Optimismo y pesimismo permean las sociedades a través del tiempo, solamente arbitrariedades del destino son capaces de  cambiar  la visión  que  una colectividad tiene  del mundo que la rodea. Igual sucede con el individuo, que ilusión y  desencanto  les van  llegando poco a poco. También  la confianza.

Estudiando  cuidadosamente nuestros índices de desarrollo,  servicios básicos, condiciones de vida, niveles educativos, y los de la corrupción, es difícil acogerse al optimismo. En cinco décadas hemos alcanzado muy poco, y ese fracaso cala y se asienta en el  inconsciente colectivo alimentando la desesperanza en cada  generación.

Al ciudadano dominicano le resulta cuesta arriba sonreír ante el futuro. El optimismo  es aquí  privilegio de aquellos que prosperan y gobiernan, unos pocos, pero no es sentimiento que anida en esas mayorías que caminan con “el estómago en pijama”, sudorosas, inseguras, mal pagadas, desempleadas.

Si evaluásemos objetivamente el conjunto de quienes nos han gobernado, resulta  justificado y factual afirmar que han sido incompetentes y dolosos. Cumplido medio siglo de alternarse el poder, nos mantienen todavía  enchivados en caminos vecinales del tercer mundo.
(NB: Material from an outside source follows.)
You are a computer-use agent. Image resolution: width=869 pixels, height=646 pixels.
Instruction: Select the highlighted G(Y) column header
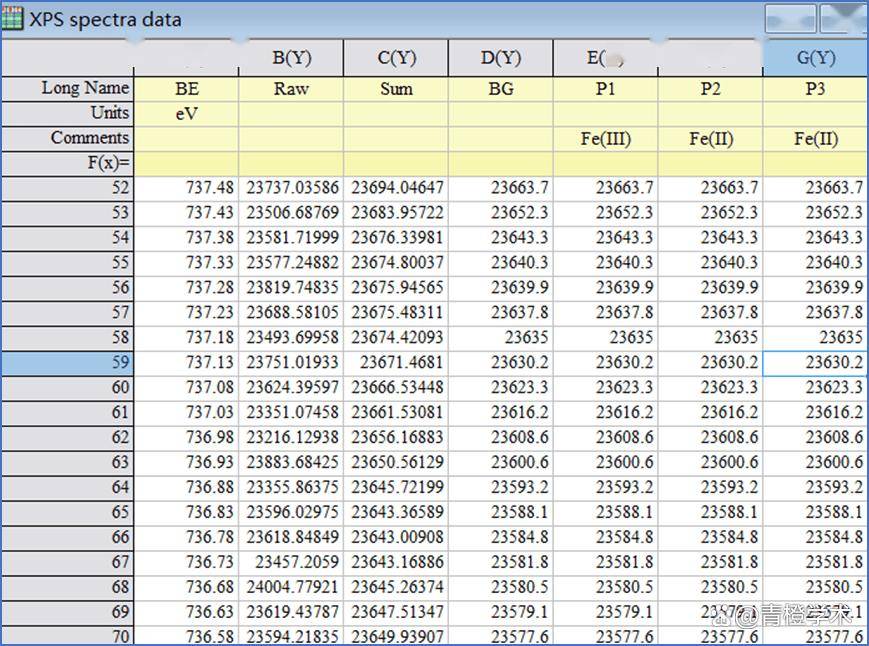pos(815,58)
Solamente si pudiese imponerse por decreto  el “panglosismo” – ese optimismo irreal  del que se burlara Voltaire a través de su personaje Panglos – y se ignorara pasado y presente, podríamos ver con ilusión el porvenir. 

Y en estos días, aparte de optimismo, también se nos pide “confianza en la justicia”. ¡Habráse visto cosa igual! No sé si fue una petición bien intencionada, o parte de alguna estrategia mercadológica, pero llega como una solicitud extraña. Pretender dejar a un lado una catastrófica  realidad  jurídica, que desde siempre impide cualquier atisbo de confianza en sus instancias, es desacertado.   

Cuatrienio tras cuatrienio, continúa incólume el descrédito de quienes aplican las leyes, promovido por una imperturbable venalidad política. Balaguer perdonó al trujillismo (sus sucesores también); los perredeistas a Balaguer; el PLD al balaguerismo; los del PRD a Leonel; y  hoy, el liderazgo del PRM coquetea con el gobierno. No se puede olvidar que, en plena zona constitucional, los asesinos de las hermanas Mirabal – condenados en juicio público y televisado – fueron liberados por antiguos compañeros de armas.

Entre políticos y poderosos, la ley es moneda corriente. Ninguno, con excepción de Juan Bosch, puede tirar la primera piedra. Son caudillos de manigua, a lo Concho Primo, y consideran que el compadre, el compañero, y sus intereses, valen más que cualquier código penal.

Obligado desde afuera, y presionado por la  Marcha Verde, el gobierno ejecuta un sainete  judicial con un puñado de chivos expiatorios – muy pocos, por cierto, si consideramos la magnitud y la generalización  del robo público, y el  hecho de que el Presidente actual debería ser investigado. La procuraduría presentó expedientes chatarras, para que del resto se encarguen  los jueces del partido. Ya casi no quedan presos, si es que los hay.

Es por esa chapuza y unos cuantos sometimientos más, que se nos  pide “confianza en la justicia”. Ese llamado es un peculiar desatino, muy conspicuo, viniendo de un estudioso inteligente del desastre institucional nuestro. Mucho tendrá que cambiar hasta dejar instalado   el optimismo en la sociedad dominicana; y muchos presos tendrán que haber para superar el descreimiento en la justicia.

Es que el daño que han hecho es mucho. Cinco décadas demoliendo cualquier atisbo de confianza no se borran con amaracos judiciales y exclusión de culpables. Mucho menos con inexplicables peticiones de fe.